Use an LLM to evaluate agent outputs against a rubric instead of deterministic tests.

***

## When to use LLM-as-judge

Use LLM-as-judge when the task output is subjective, open-ended, or hard to verify with unit tests — legal analysis, code review quality, document drafting, research summaries. For tasks with a clear right answer (e.g. "write fizzbuzz"), stick with deterministic `test.sh` verifiers.

BenchFlow's LLM judge supports:

* **First-class `[verifier]` type** — `type = "llm-judge"` in `task.toml`, no `test.sh` needed
* **Multi-criterion rubrics** with binary, likert, and numeric scoring
* **Per-criterion weights** for non-uniform importance
* **Dense reward events** emitted per criterion during evaluation
* **Multi-provider routing** across Anthropic, OpenAI, and Google models
* **Configurable aggregation** (weighted mean, all-pass, any-pass, threshold)

The judge is a **first-class verification method** alongside the deterministic
`test.sh` verifier. A task selects it with one line of config — the framework
handles deliverable collection, prompting, provider routing, retries, and
reward aggregation.

***

## Quick start

### 0. Install the judge provider SDKs

The judge calls the Anthropic, OpenAI, and Google SDKs — these are **not**
installed by default.
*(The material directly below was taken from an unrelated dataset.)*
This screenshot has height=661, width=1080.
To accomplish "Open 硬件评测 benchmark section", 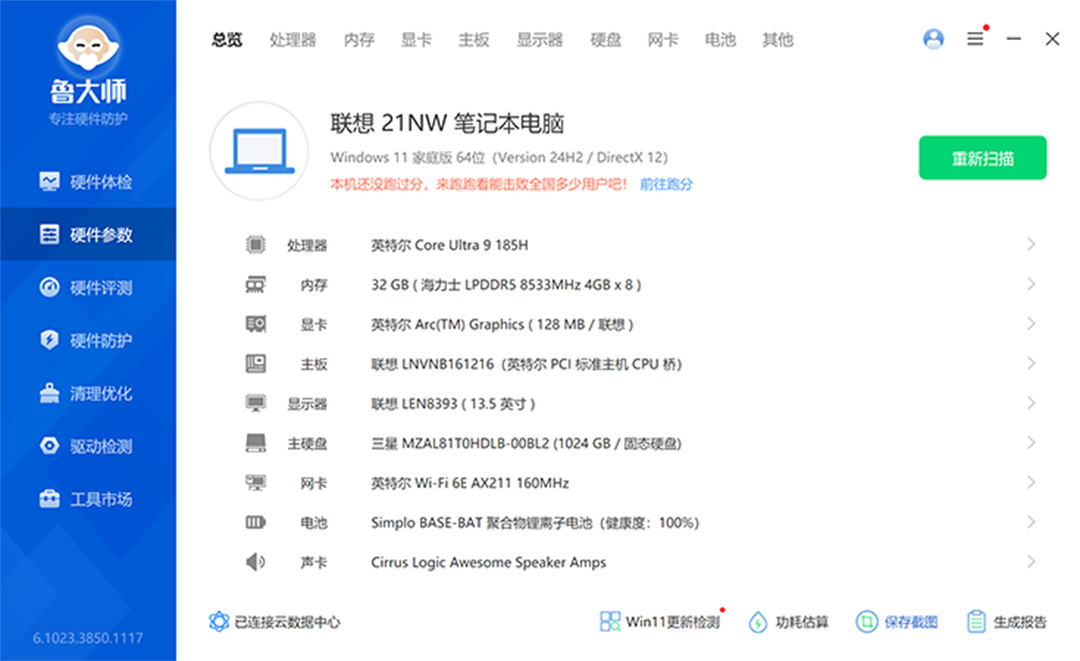I will (x=88, y=288).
Install the `judge` extra (you only need at least one
provider's SDK for the model you use, but the extra ships all three):

```bash theme={null}
# in a checkout
uv sync --extra judge

# or as an installed tool
uv tool install --prerelease allow 'benchflow[judge]==0.6.0'

# or with pip
pip install 'benchflow[judge]'
```

If no provider SDK is installed, the judge cannot run: the verifier raises a
**verifier error** (the rollout is marked errored) rather than silently
recording a reward of `0.0` — a missing dependency is an environment failure,
not a score.

### 1. Select the judge verifier in `task.toml`

```toml theme={null}
[verifier]
type = "llm-judge"
timeout_sec = 600

[verifier.judge]
model = "claude-sonnet-4-6"          # judge model (provider routed from prefix)
rubric_path = "tests/rubric.toml"    # rubric file, relative to the task dir
input_dir = "/app"                   # sandbox dir holding agent deliverables

# API keys for the judge — resolved from the host environment / .env
[verifier.env]
ANTHROPIC_API_KEY = "${ANTHROPIC_API_KEY}"
```

That's the entire verifier. There is **no `tests/test.sh`** to write — the
`Verifier` downloads the agent's deliverables from `input_dir`, scores them
against the rubric, and writes `reward.json` itself.
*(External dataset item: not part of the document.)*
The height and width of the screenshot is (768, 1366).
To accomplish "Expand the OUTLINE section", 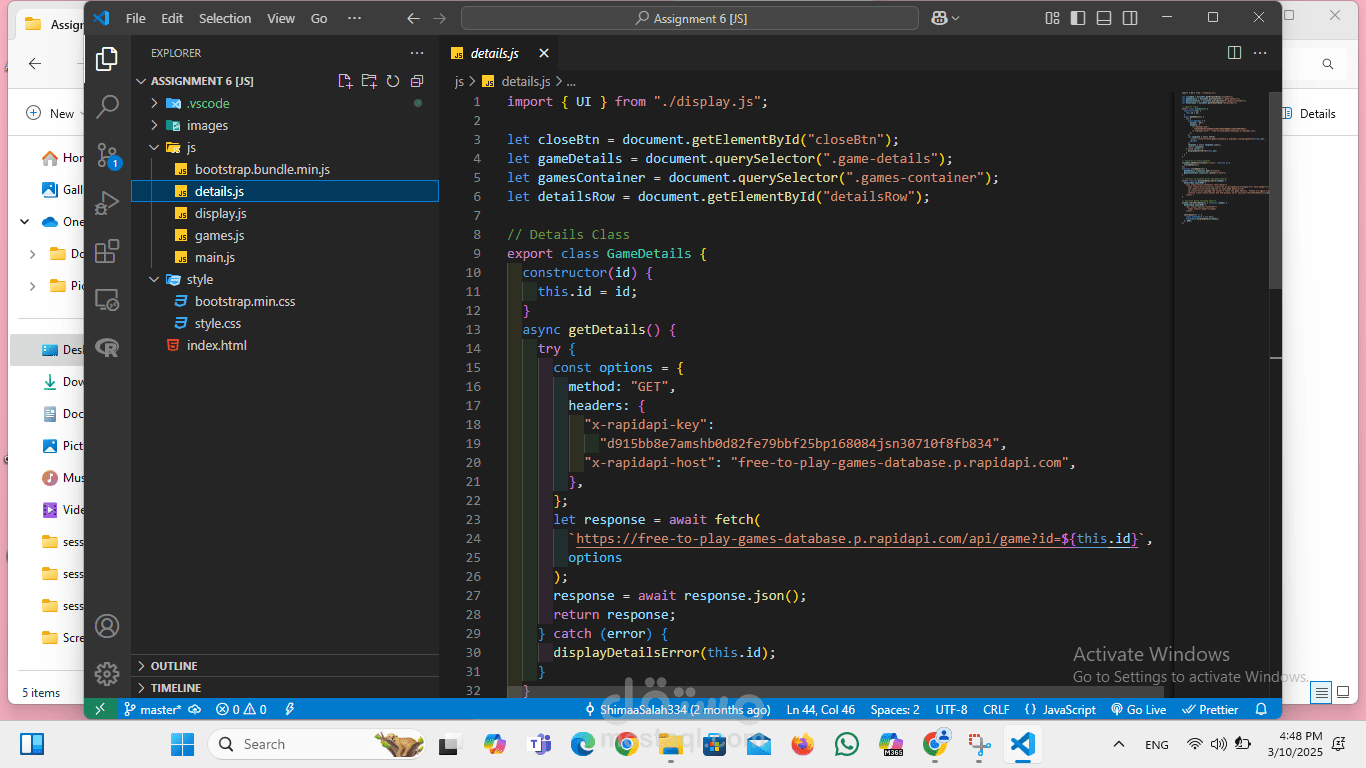I will 174,666.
### 2. Write a `rubric.toml`

Place it where `rubric_path` points (by convention `tests/rubric.toml`):

```toml theme={null}
[[criterion]]
name = "accuracy"
description = "The response accurately addresses the question with correct facts"
type = "binary"
weight = 3.0

[[criterion]]
name = "clarity"
description = "The response is well-organized and easy to understand"
type = "likert"
points = 5
weight = 1.0

[scoring]
aggregation = "weighted_mean"
```

A Harvey LAB style `rubric.json` works too — set `rubric_path = "tests/rubric.json"`:

```json theme={null}
{
  "title": "Task Title",
  "criteria": [
    {"id": "criterion-1", "title": "...", "match_criteria": "What constitutes a pass"}
  ]
}
```

That's it. Run the task as usual — the reward is the proportion of criteria
passed (or the configured aggregation), a partial float in `[0, 1]`.

***

## `[verifier]` reference

| Field         | Type   | Default         | Description                                            |
| ------------- | ------ | --------------- | ------------------------------------------------------ |
| `type`        | string | `"test-script"` | `"test-script"` (run `tests/test.sh`) or `"llm-judge"` |
| `timeout_sec` | float  | `600`           | Overall verifier timeout                               |
| `env`         | table  | `{}`            | Env vars for the verifier — judge API keys go here     |

### `[verifier.judge]` (used when `type = "llm-judge"`)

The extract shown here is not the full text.